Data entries
----------

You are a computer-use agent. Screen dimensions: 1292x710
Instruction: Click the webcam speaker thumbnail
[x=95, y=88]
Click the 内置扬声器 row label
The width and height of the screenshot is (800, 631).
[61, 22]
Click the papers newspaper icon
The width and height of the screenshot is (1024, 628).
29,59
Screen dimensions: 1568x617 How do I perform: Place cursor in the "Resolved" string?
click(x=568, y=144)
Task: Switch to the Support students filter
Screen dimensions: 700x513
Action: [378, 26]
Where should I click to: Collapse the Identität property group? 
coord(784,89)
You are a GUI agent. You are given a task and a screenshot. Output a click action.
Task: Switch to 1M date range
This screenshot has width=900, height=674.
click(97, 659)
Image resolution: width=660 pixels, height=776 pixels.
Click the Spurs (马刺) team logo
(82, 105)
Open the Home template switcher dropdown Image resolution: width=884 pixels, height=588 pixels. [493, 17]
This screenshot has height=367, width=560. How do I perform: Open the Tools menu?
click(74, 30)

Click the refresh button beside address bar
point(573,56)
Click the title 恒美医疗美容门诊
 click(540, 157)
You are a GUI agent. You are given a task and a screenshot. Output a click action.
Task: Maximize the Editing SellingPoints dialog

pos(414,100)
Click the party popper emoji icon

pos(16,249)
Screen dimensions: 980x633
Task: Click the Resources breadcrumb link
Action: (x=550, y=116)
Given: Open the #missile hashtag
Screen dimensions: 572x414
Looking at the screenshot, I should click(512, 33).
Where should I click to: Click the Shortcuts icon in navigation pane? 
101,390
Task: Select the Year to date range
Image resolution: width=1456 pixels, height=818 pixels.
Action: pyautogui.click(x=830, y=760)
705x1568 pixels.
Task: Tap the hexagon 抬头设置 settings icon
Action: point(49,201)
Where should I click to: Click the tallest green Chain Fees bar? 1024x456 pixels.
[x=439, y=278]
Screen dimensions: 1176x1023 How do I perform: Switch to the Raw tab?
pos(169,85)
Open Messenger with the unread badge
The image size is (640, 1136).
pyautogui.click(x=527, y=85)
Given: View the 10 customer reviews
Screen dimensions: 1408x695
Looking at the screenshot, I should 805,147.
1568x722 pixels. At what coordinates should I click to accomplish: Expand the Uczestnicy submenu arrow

----------

== What you have to do ==
Reproduce, exactly as they stand in the data above, the lines from the one that holds "Screen dimensions: 572x414" to the one that holds "Task: Select the Year to date range", inclusive.

== Exercise output ==
Screen dimensions: 572x414
Looking at the screenshot, I should click(512, 33).
Where should I click to: Click the Shortcuts icon in navigation pane? 
101,390
Task: Select the Year to date range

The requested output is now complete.